━━ DATASET
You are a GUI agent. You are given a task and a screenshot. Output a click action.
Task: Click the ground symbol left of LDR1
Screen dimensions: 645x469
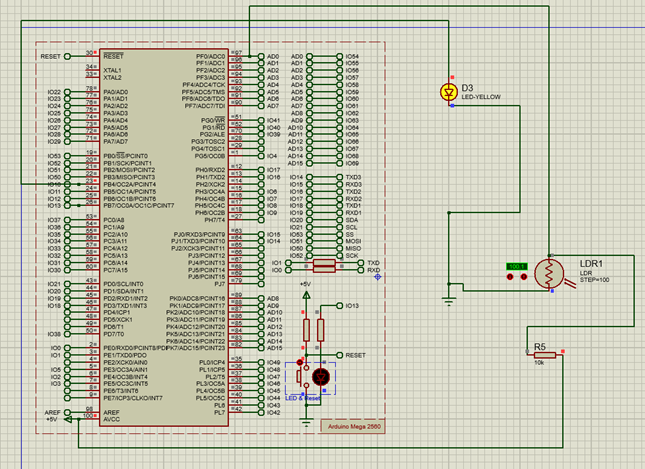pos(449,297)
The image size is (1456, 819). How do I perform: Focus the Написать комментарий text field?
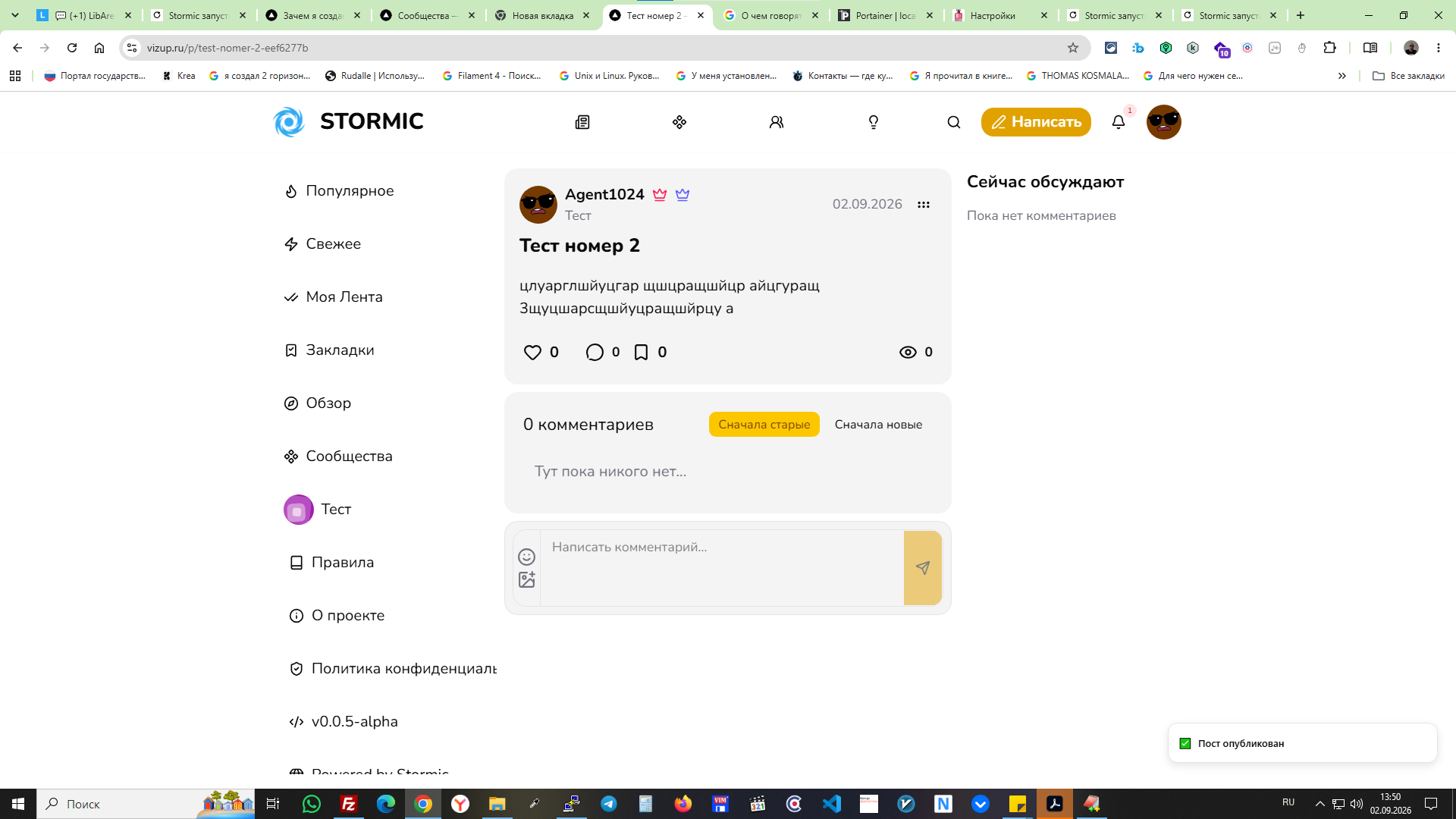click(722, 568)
━━━━
━━ DATASET
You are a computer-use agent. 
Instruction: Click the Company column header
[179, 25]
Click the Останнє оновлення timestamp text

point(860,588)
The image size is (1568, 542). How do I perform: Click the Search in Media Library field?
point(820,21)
━━━━
Please copy out the rows from the line with "The image size is (1456, 819)." up to and including the line with "click(722, 568)", and leave the pictures out.

The image size is (1456, 819). How do I perform: Focus the Написать комментарий text field?
click(722, 568)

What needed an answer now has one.